• _WHAT IS REQUIRED_
Using the data that follows, return exactly the lines from the one that contains "Screen dimensions: 772x685" through the one that contains "Task: Select the documentation folder icon", ends included.
'''
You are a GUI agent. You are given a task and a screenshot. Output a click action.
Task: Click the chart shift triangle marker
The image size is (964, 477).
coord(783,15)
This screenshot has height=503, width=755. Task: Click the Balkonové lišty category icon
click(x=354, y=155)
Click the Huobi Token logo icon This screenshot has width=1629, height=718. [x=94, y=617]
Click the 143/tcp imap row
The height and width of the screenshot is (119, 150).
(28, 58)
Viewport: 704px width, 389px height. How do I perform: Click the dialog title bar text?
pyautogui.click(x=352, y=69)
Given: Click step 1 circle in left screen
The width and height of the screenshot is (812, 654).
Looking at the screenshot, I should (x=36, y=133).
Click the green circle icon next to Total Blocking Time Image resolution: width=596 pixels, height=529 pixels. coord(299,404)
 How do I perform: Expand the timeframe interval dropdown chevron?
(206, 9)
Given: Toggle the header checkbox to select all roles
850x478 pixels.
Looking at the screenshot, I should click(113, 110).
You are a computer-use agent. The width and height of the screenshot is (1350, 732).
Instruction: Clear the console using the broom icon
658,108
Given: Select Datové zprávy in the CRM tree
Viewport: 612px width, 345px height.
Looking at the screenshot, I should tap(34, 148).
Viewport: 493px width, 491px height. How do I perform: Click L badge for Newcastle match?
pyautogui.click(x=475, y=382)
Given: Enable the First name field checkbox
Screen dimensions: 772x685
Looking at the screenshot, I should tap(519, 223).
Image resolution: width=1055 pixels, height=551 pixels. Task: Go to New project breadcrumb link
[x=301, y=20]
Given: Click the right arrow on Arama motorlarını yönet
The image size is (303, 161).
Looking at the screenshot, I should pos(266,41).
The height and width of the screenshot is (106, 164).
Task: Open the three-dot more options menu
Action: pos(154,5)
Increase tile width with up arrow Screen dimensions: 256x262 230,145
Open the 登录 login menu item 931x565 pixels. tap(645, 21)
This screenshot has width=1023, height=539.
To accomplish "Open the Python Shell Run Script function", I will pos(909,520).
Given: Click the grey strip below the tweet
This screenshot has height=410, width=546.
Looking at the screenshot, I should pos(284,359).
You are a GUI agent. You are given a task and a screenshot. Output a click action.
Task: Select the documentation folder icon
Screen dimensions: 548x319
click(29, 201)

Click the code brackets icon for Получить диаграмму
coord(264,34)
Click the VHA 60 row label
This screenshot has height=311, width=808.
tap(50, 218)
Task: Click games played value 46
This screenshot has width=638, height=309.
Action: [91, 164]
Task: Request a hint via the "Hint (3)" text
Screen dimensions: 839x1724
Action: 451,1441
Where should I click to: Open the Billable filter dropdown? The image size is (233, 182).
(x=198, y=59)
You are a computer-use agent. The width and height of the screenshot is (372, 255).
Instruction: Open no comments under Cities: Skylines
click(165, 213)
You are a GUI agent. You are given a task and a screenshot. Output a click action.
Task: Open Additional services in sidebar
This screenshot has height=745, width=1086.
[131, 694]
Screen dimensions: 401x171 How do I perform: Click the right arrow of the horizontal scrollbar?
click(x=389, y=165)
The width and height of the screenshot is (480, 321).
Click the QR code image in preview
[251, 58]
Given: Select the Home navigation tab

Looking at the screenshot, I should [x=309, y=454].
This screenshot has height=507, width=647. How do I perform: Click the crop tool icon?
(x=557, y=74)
'''
• _SOLUTION TO THE EXERCISE_
Screen dimensions: 772x685
Looking at the screenshot, I should tap(519, 223).
Image resolution: width=1055 pixels, height=551 pixels. Task: Go to New project breadcrumb link
[x=301, y=20]
Given: Click the right arrow on Arama motorlarını yönet
The image size is (303, 161).
Looking at the screenshot, I should pos(266,41).
The height and width of the screenshot is (106, 164).
Task: Open the three-dot more options menu
Action: pos(154,5)
Increase tile width with up arrow Screen dimensions: 256x262 230,145
Open the 登录 login menu item 931x565 pixels. tap(645, 21)
This screenshot has width=1023, height=539.
To accomplish "Open the Python Shell Run Script function", I will pos(909,520).
Given: Click the grey strip below the tweet
This screenshot has height=410, width=546.
Looking at the screenshot, I should pos(284,359).
You are a GUI agent. You are given a task and a screenshot. Output a click action.
Task: Select the documentation folder icon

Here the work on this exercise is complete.